The States Parties to the present Covenant recognize the right of everyone to the enjoyment of just and
favourable conditions of work, which ensure, in particular:

a. Remuneration which provides all workers, as a minimum, with:


(i) Fair wages and equal remuneration for work of equal value without distinction of any
kind, in particular women being guaranteed conditions of work not inferior to those
enjoyed by men, with equal pay for equal work;

xxx xxx xxx

The foregoing provisions impregnably institutionalize in this jurisdiction the long honored legal truism of "equal
pay for equal work." Persons who work with substantially equal qualifications, skill, effort and responsibility,
under similar conditions, should be paid similar salaries. 22 This rule applies to the School, its "international
character" notwithstanding.

The School contends that petitioner has not adduced evidence that local-hires perform work equal to that of
foreign-hires. 23 The Court finds this argument a little cavalier. If an employer accords employees the same
position and rank, the presumption is that these employees perform equal work. This presumption is borne by
logic and human experience. If the employer pays one employee less than the rest, it is not for that employee to
explain why he receives less or why the others receive more. That would be adding insult to injury. The
employer has discriminated against that employee; it is for the employer to explain why the employee is treated
unfairly.

The employer in this case has failed to discharge this burden. There is no evidence here that foreign-hires
perform 25% more efficiently or effectively than the local-hires. Both groups have similar functions and
responsibilities, which they perform under similar working conditions.

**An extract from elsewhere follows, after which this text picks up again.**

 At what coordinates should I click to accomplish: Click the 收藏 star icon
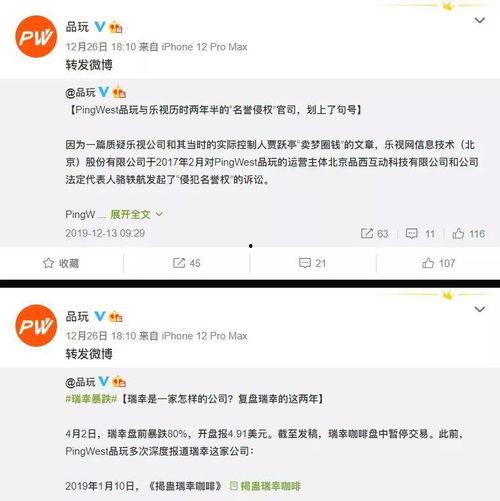[x=48, y=263]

The School cannot invoke the need to entice foreign-hires to leave their domicile to rationalize the distinction in
salary rates without violating the principle of equal work for equal pay.

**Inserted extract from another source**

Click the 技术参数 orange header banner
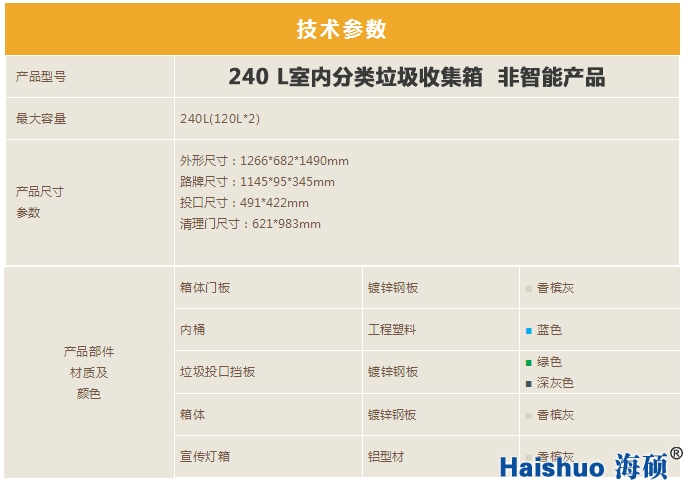The height and width of the screenshot is (485, 688). tap(342, 29)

"Salary" is defined in Black's Law Dictionary (5th ed.) as "a reward or recompense for services performed."
Similarly, the Philippine Legal Encyclopedia states that "salary" is the "[c]onsideration paid at regular intervals for
the rendering of services." In Songco v. National Labor Relations Commission, 24 we said that:

"salary" means a recompense or consideration made to a person for his pains or industry in another
man's business. Whether it be derived from "salarium," or more fancifully from "sal," the pay of the
Roman soldier, it carries with it the fundamental idea of compensation for services rendered. (Emphasis
supplied.)

While we recognize the need of the School to attract foreign-hires, salaries should not be used as an enticement
to the prejudice of local-hires. The local-hires perform the same services as foreign-hires and they ought to be
paid the same salaries as the latter. For the same reason, the "dislocation factor" and the foreign-hires' limited
tenure also cannot serve as valid bases for the distinction in salary rates. The dislocation factor and limited
tenure affecting foreign-hires are adequately compensated by certain benefits accorded them which are not
enjoyed by local-hires, such as housing, transportation, shipping costs, taxes and home leave travel allowances.

The Constitution enjoins the State to "protect the rights of workers and promote their welfare," 25 "to afford labor
full protection." 26 The State, therefore, has the right and duty to regulate the relations between labor and
capital. 27These relations are not merely contractual but are so impressed with public interest that labor contracts,
collective bargaining agreements included, must yield to the common good. 28 Should such contracts contain
stipulations that are contrary to public policy, courts will not hesitate to strike down these stipulations.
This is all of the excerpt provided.